● **REQUIRED WORK**
Nothing but the lines from the one containing "Task: Open the Kathy Spires dropdown" through the end of the data should be retyped, exactly as they stand, and pictures should not be retyped.

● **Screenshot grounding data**
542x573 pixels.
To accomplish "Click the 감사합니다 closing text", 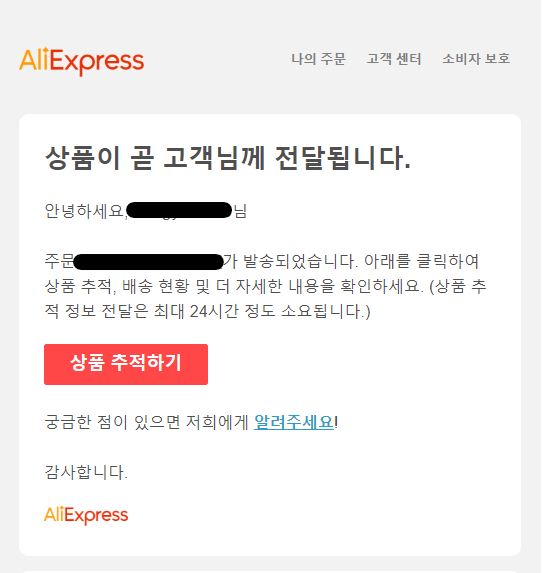I will 86,472.
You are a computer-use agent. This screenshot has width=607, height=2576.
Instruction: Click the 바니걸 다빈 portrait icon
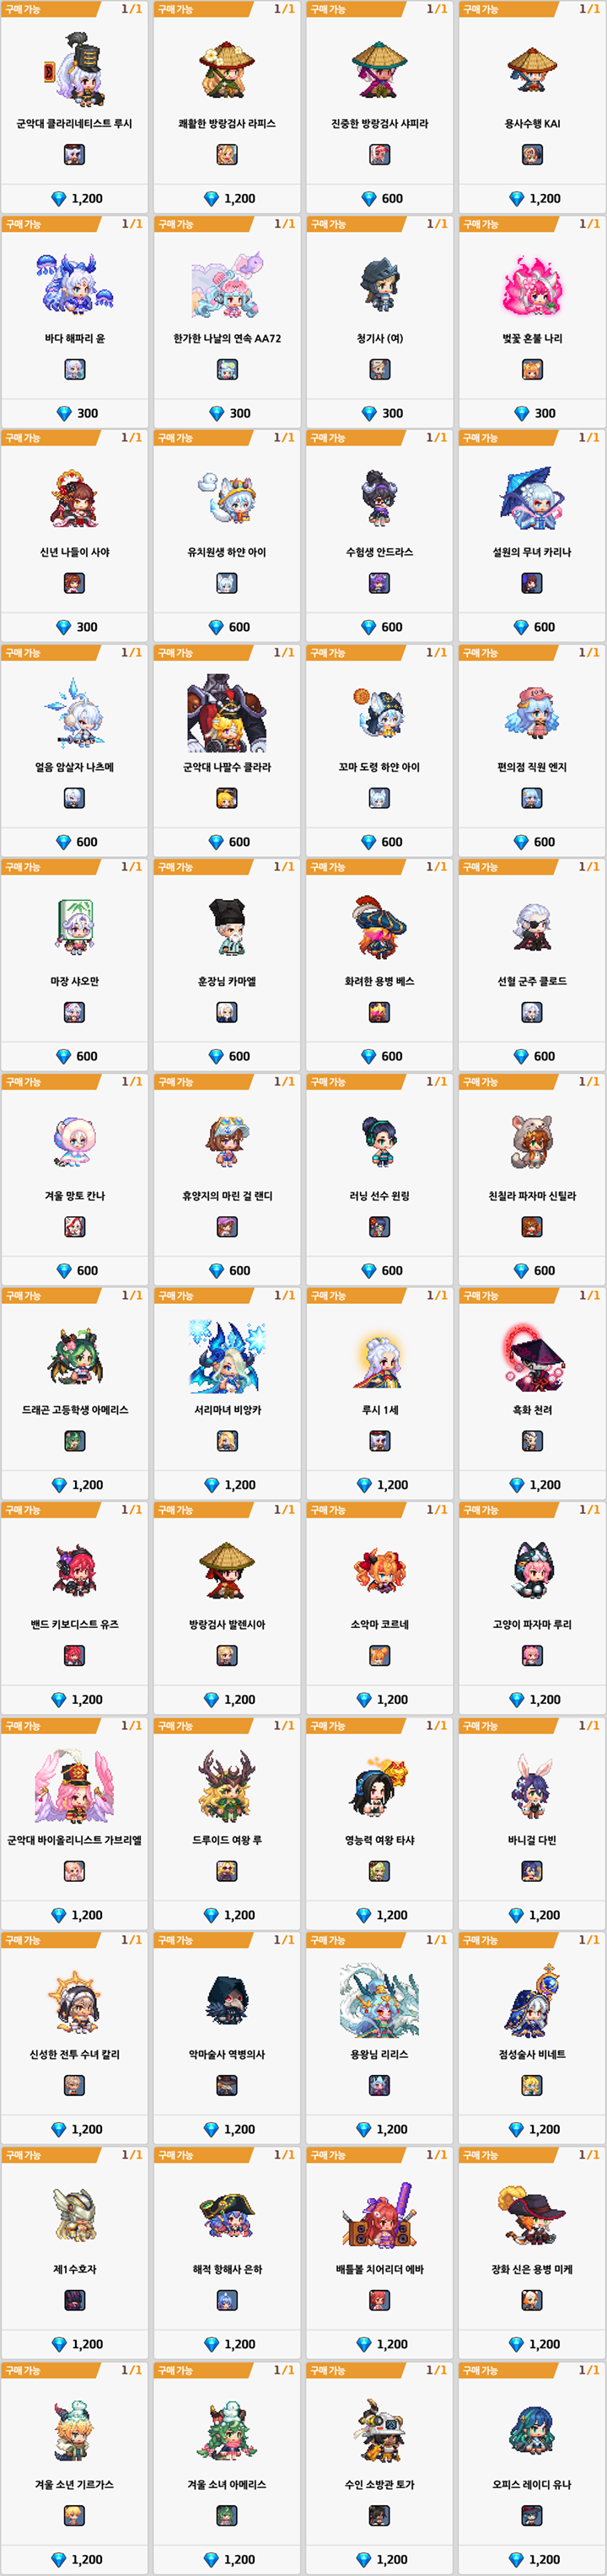pos(532,1871)
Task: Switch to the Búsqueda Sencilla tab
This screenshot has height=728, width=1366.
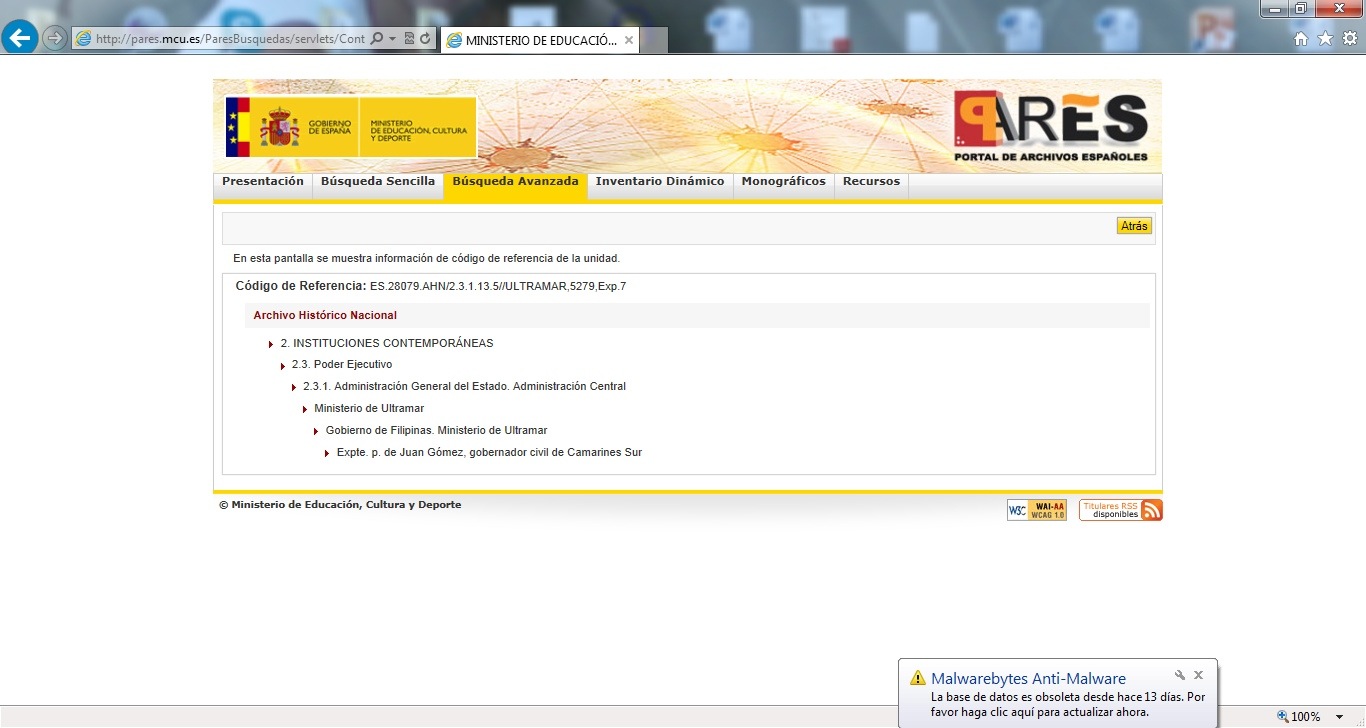Action: tap(377, 182)
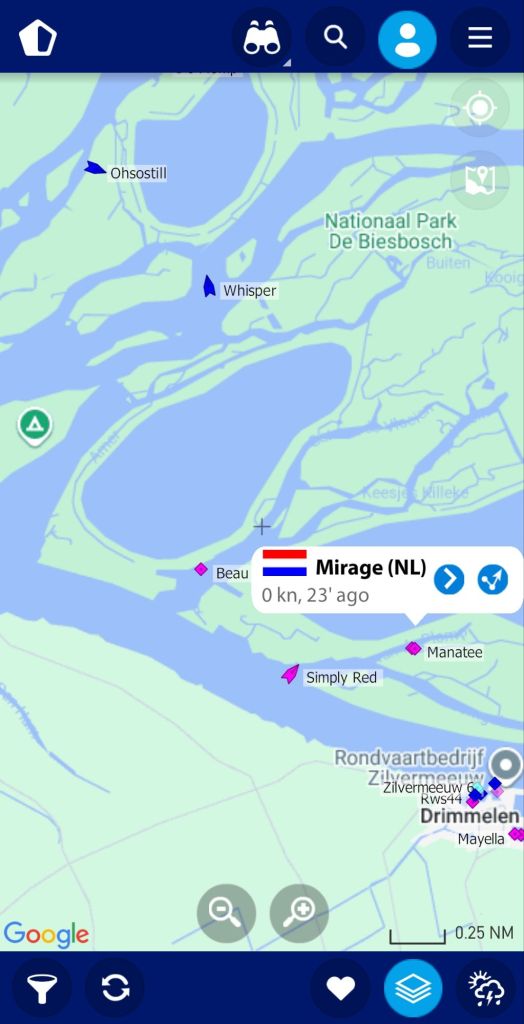Tap the search magnifier icon

(x=335, y=37)
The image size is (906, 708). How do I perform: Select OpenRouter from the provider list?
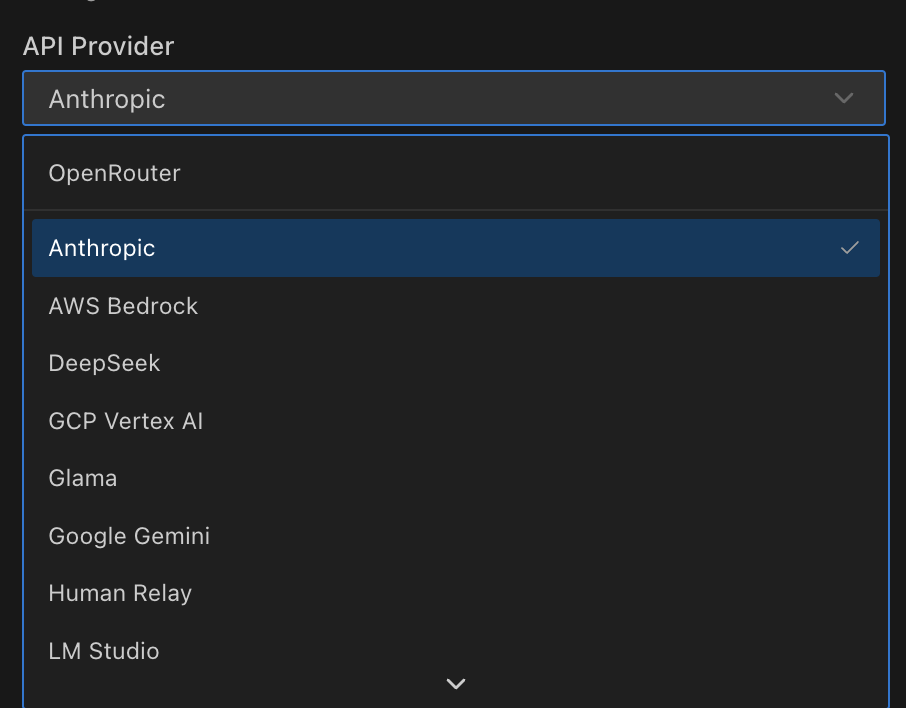[114, 172]
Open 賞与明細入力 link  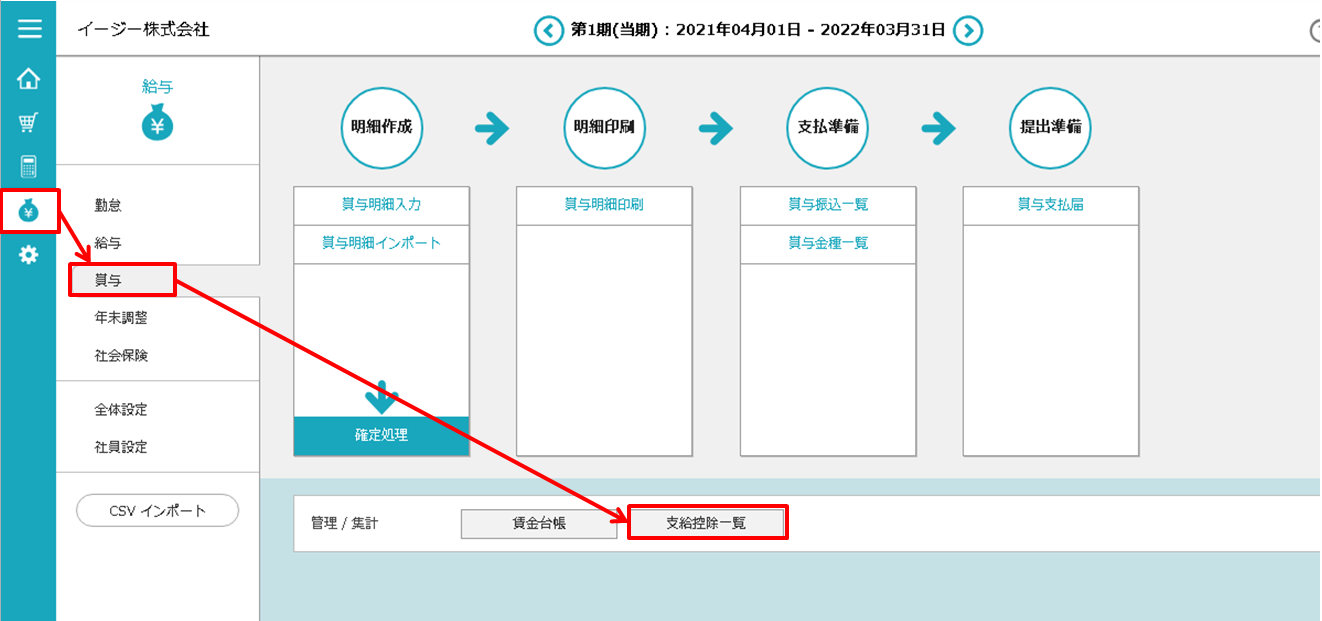pyautogui.click(x=381, y=205)
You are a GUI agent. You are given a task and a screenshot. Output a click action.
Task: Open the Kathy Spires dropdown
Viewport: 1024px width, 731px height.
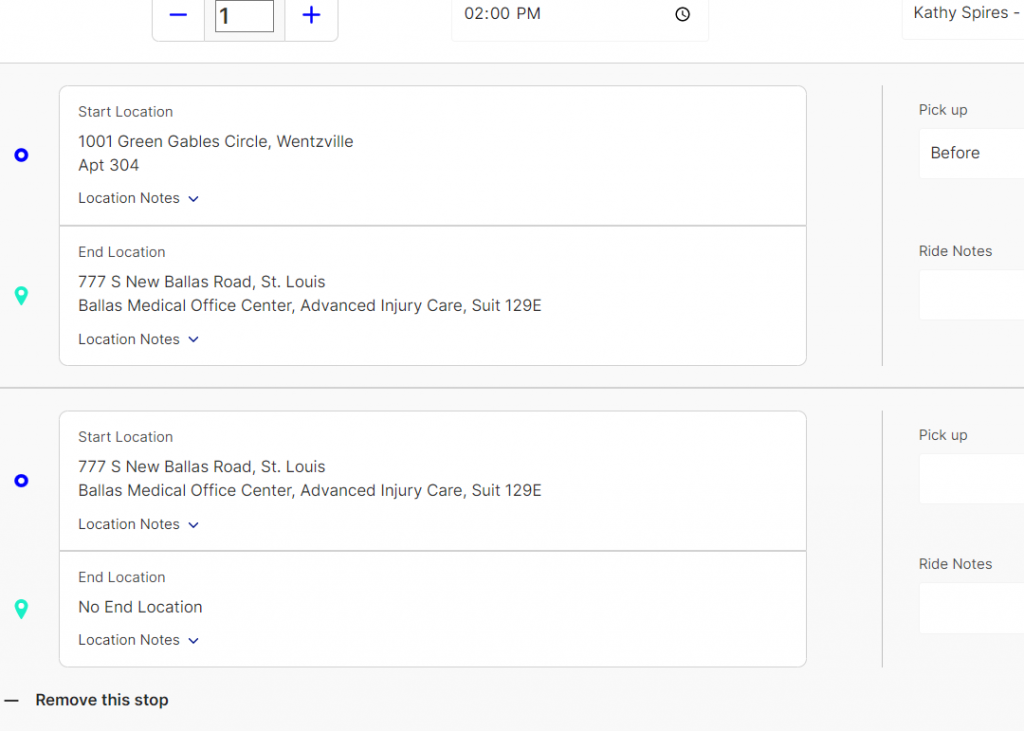tap(965, 14)
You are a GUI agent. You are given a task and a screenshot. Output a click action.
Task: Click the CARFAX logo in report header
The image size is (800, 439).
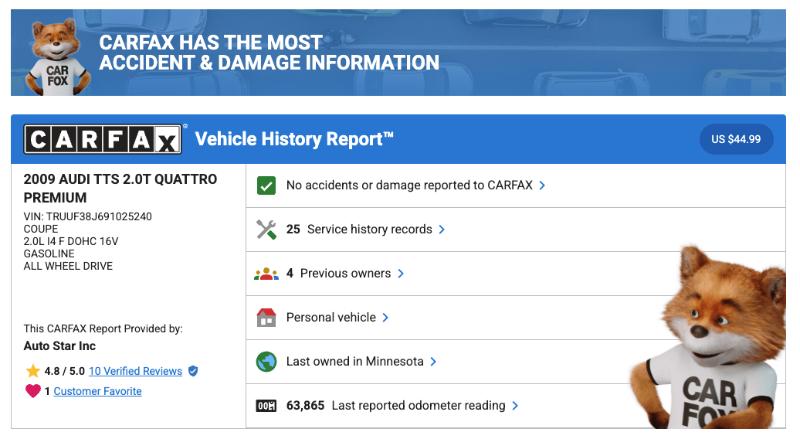click(x=103, y=139)
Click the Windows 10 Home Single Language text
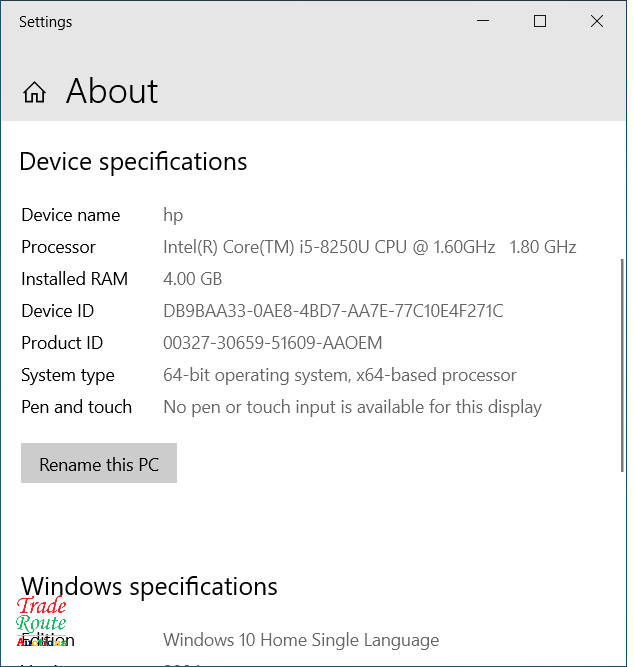This screenshot has height=667, width=634. tap(301, 640)
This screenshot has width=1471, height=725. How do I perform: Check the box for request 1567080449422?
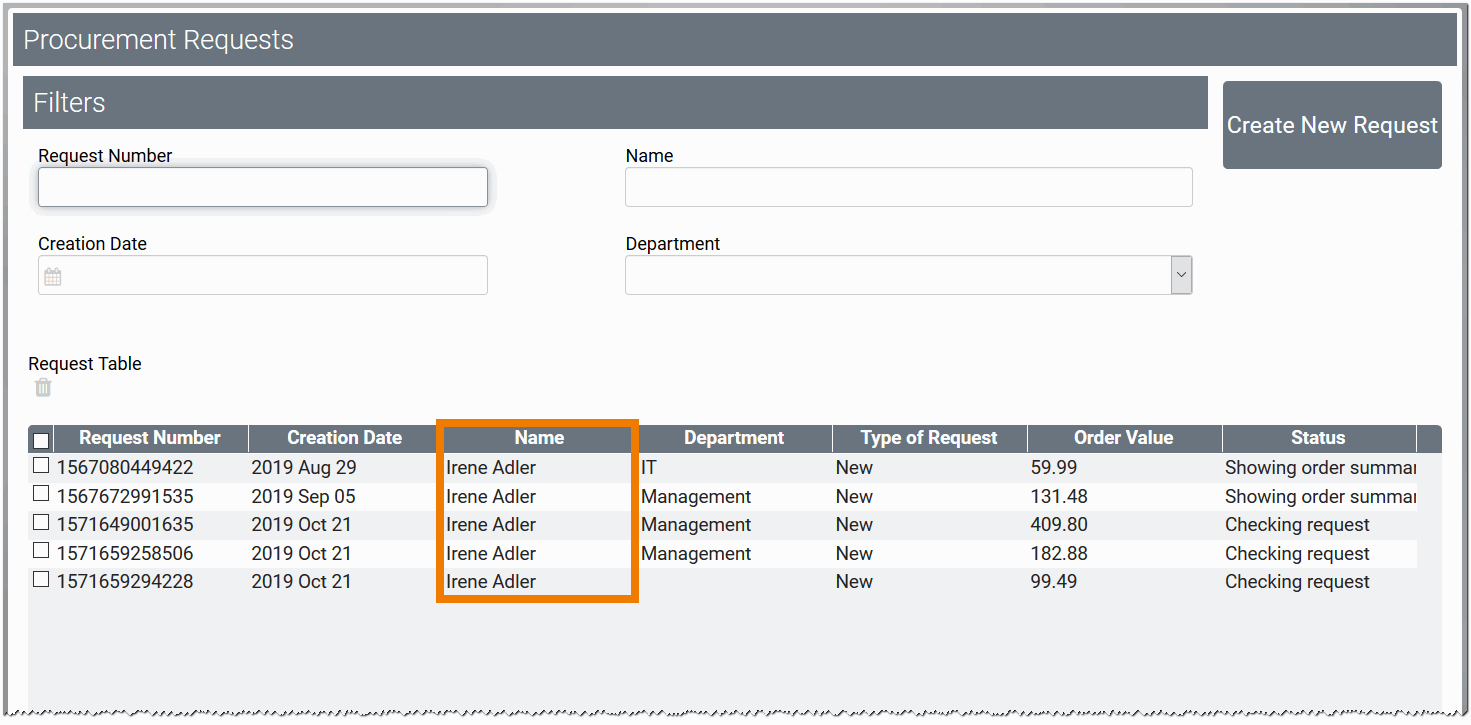pos(41,466)
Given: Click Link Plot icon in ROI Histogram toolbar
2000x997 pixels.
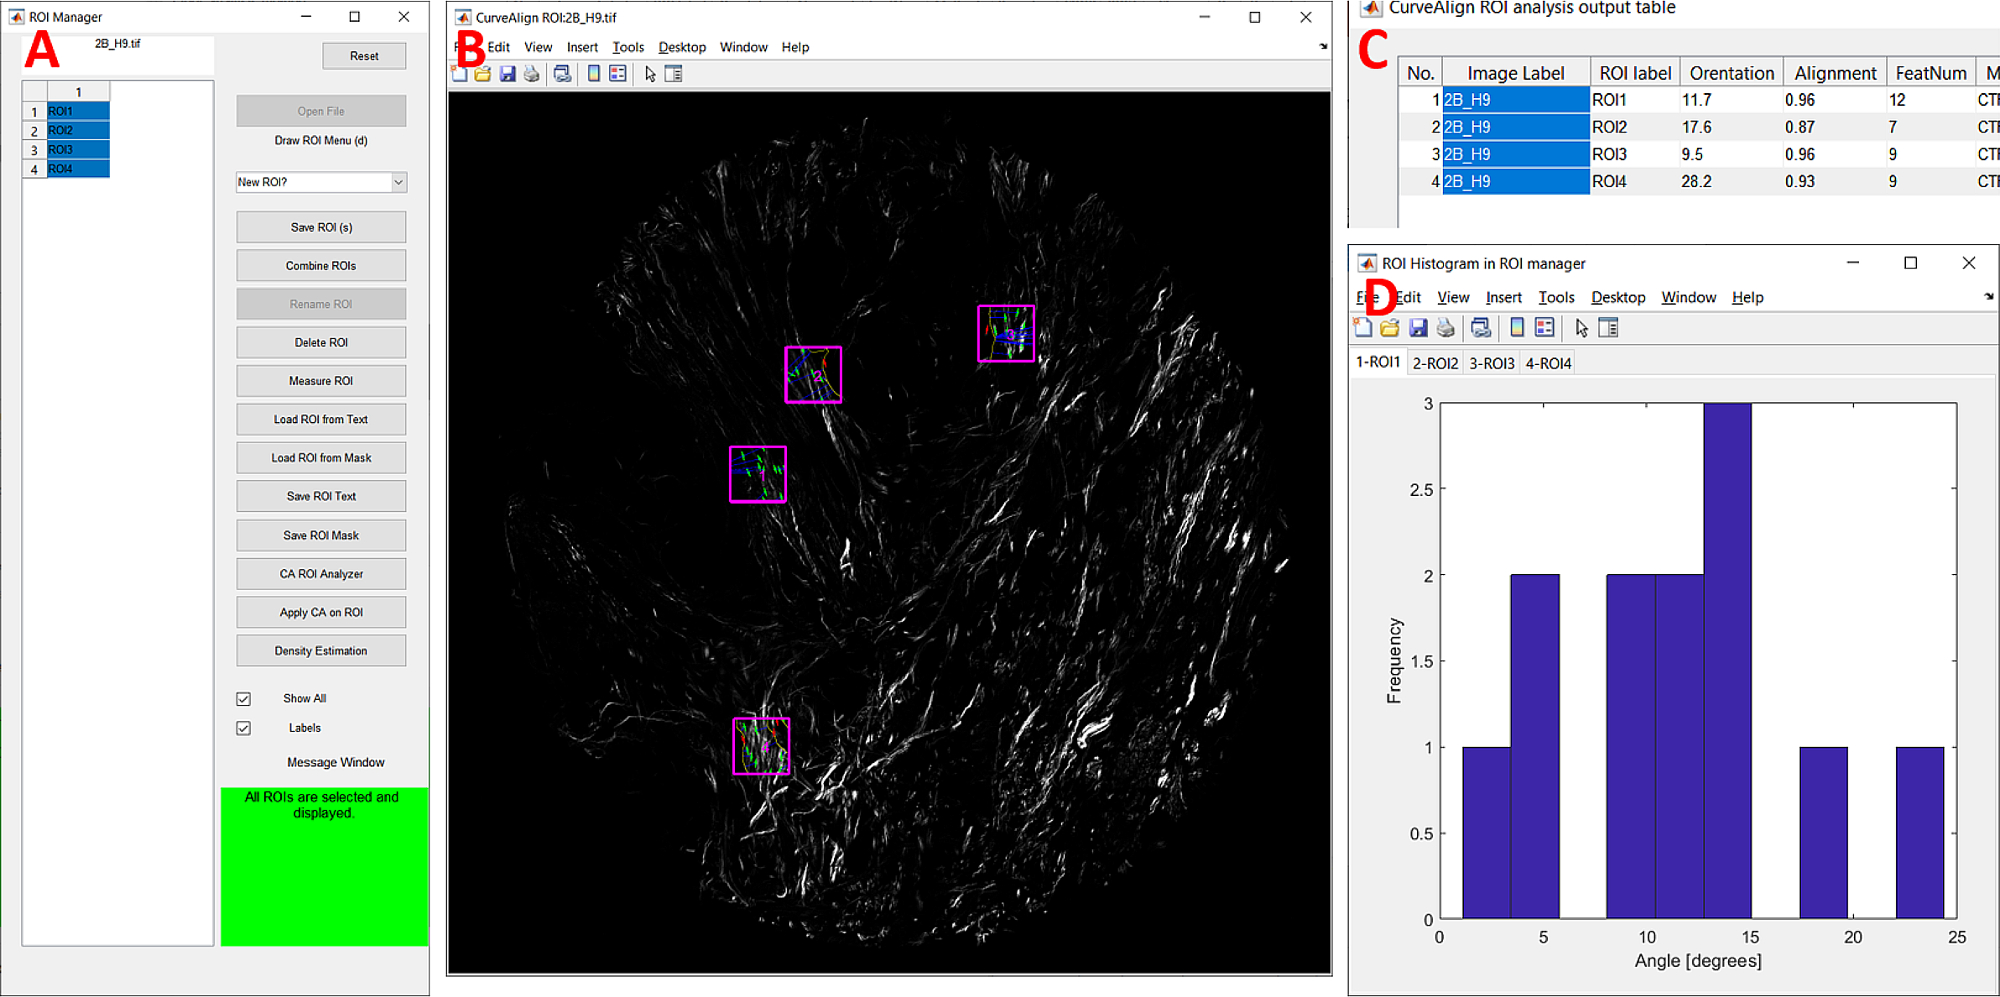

● **SOLUTION BELOW**
Task: Open the Kathy Spires dropdown
Viewport: 1024px width, 731px height.
tap(965, 14)
You are a GUI agent. You are given a task and a screenshot. Output a click action.
Task: Click the CARFAX logo in report header
The image size is (800, 439).
click(x=103, y=139)
Click the Windows 10 Home Single Language text
This screenshot has height=667, width=634. tap(301, 640)
This screenshot has width=1471, height=725. How do I perform: Check the box for request 1567080449422?
pos(41,466)
Given: Click Link Plot icon in ROI Histogram toolbar
2000x997 pixels.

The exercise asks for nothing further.